Lines outside the range are not wanted. Give again exactly the lines between the line holding "Task: Switch to Logging and metrics tab" and the line holding "The width and height of the screenshot is (1719, 1031).", inclusive, from the listing below.
*** Records for the task ***
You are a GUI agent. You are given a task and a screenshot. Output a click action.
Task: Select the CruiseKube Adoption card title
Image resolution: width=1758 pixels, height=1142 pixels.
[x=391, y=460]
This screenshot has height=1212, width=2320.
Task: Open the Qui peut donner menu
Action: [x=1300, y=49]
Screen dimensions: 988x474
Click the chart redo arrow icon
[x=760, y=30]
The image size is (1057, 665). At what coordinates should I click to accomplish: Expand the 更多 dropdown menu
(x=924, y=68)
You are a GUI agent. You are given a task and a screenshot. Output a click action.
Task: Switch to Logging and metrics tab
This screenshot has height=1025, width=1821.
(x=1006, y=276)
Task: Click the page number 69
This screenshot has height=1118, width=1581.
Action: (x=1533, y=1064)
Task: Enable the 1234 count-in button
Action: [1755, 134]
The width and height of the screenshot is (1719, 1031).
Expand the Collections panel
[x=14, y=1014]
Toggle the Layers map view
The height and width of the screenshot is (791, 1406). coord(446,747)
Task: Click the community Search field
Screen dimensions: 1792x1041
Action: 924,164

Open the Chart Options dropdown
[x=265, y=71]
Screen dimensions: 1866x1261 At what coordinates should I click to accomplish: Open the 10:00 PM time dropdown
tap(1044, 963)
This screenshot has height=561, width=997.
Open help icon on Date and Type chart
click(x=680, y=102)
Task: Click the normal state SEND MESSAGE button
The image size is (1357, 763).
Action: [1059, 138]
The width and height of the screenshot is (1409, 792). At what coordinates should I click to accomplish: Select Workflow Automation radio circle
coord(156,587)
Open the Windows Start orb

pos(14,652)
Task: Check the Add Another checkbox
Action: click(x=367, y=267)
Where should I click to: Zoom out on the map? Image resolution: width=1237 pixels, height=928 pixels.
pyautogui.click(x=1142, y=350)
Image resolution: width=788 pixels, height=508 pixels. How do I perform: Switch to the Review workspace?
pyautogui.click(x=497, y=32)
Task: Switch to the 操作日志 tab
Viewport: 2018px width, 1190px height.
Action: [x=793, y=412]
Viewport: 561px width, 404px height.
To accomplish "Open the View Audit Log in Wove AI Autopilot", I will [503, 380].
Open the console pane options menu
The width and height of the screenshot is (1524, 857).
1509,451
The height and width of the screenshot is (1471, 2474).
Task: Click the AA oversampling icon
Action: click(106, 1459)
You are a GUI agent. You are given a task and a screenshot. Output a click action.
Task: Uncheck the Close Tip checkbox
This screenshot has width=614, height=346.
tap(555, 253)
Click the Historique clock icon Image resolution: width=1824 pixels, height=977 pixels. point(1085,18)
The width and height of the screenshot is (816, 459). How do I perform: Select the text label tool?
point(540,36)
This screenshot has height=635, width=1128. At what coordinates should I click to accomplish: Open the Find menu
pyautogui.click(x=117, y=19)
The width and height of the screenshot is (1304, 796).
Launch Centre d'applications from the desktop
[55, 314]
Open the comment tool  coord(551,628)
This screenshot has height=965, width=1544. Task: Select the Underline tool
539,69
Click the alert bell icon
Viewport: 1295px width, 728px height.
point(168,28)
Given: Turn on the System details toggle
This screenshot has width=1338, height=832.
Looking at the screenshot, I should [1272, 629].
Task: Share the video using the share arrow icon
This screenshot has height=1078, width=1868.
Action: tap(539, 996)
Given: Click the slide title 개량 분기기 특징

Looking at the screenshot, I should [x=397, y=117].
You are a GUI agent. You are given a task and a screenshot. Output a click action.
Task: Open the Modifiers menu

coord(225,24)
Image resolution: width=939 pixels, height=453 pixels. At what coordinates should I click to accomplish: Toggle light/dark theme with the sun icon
***
# Task solution
Task: Switch to Logging and metrics tab
This screenshot has height=1025, width=1821.
(x=1006, y=276)
Task: Click the page number 69
This screenshot has height=1118, width=1581.
Action: (x=1533, y=1064)
Task: Enable the 1234 count-in button
Action: [1755, 134]
The width and height of the screenshot is (1719, 1031).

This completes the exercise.